Essentially the two firms, Encom and Dillinger, are locked in a race to create Star Trek’s replicator technology/ transporters but absolutely none of these code-coddled technocrats ever seem to realise that, they’re so focussed on bringing their militarised digital waifu into the real world but tedious corporate shenanigans have never made a good movie and in a battle between arsehole (Ares-hole?) techbros. I don’t care who wins because I already know who’ll lose.

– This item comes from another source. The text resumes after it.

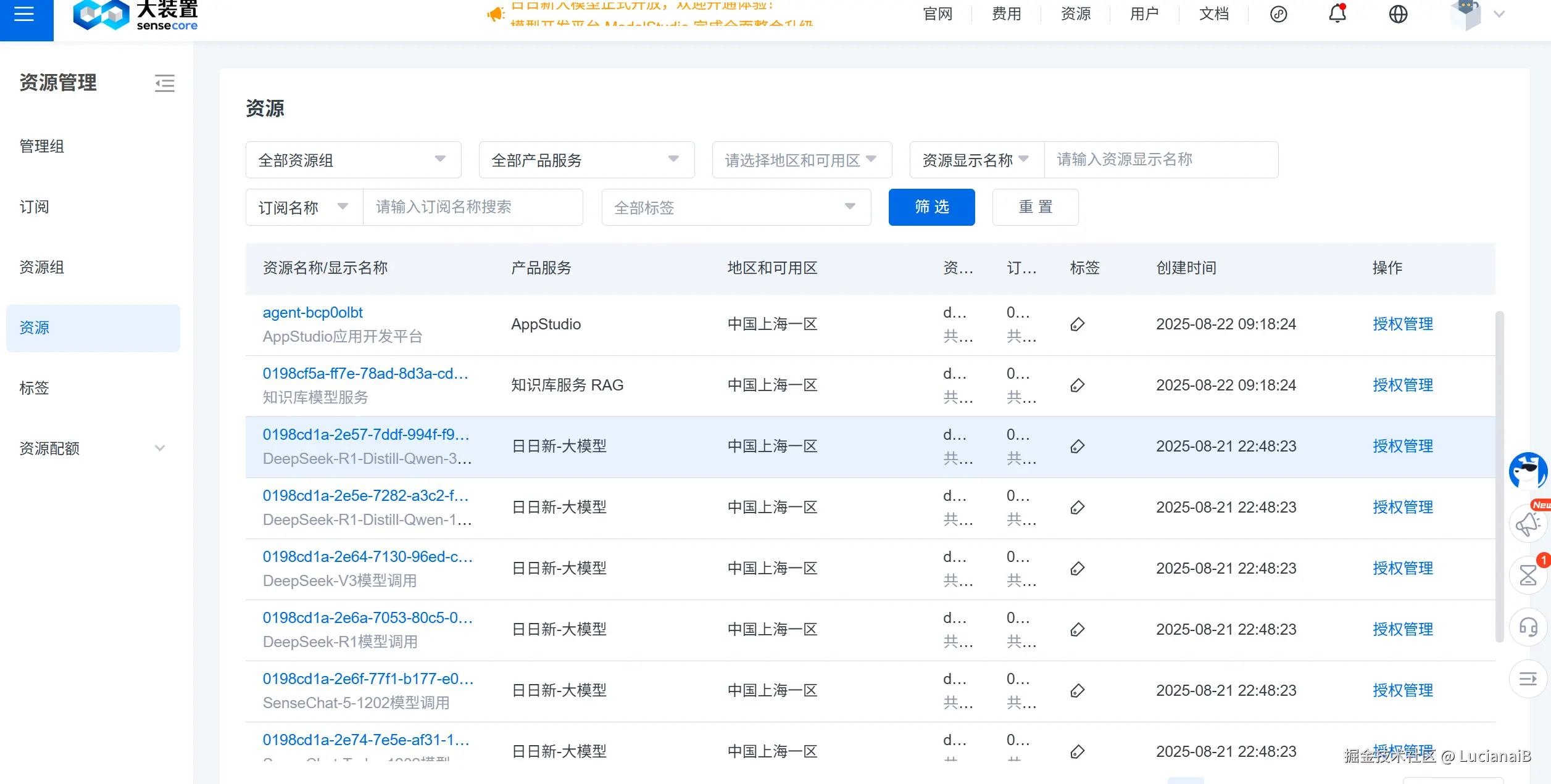Click the megaphone New announcement floating icon
Screen dimensions: 1551x784
pos(1528,524)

If the cast and story can’t save the film either, maybe the action can? I mean, it looks glossy enough but bringing the neon-coded grid gang into the real world is almost as old as Tron itself. Just ask Automan. Even then, it can’t quite decide if they’re hyper efficient, infallible agentic operators or goofy fish-out-of-water relatables, like when Ares can drive a sports car at breakneck speed weaving in and out of Bay Area traffic but can’t park the car kerbside without hilariously hitting a trash can and some parked bikes/ And there’s just no forgiving the contortions the film goes through to make its central MacGuffin – the permanence code – difficult to get to, something the film undermines after the arduous trek to Alaska by casually dropping in the third act that it probably exists on a server back-up in the replica of Flynn’s office that’s preserved inside Encom headquarters.
Tron: Ares introduces too many characters we don’t care about and too many ideas that aren’t compatible with each other let alone backwards compatible with the previous films. Tron: Legacy, for all its flaws, felt like it was made for the love of the idea of Tron. Tron: Ares feels like it was commissioned, developed and written by an AI chatbot which badly hallucinated that Jared Leto would make a viable lead for a third attempt at turning this niche property into a bankable blockbuster franchise. It doesn’t even have any Tron in it. Ironically for a movie about permanence, you’ll want to forget it as soon as it’s finished.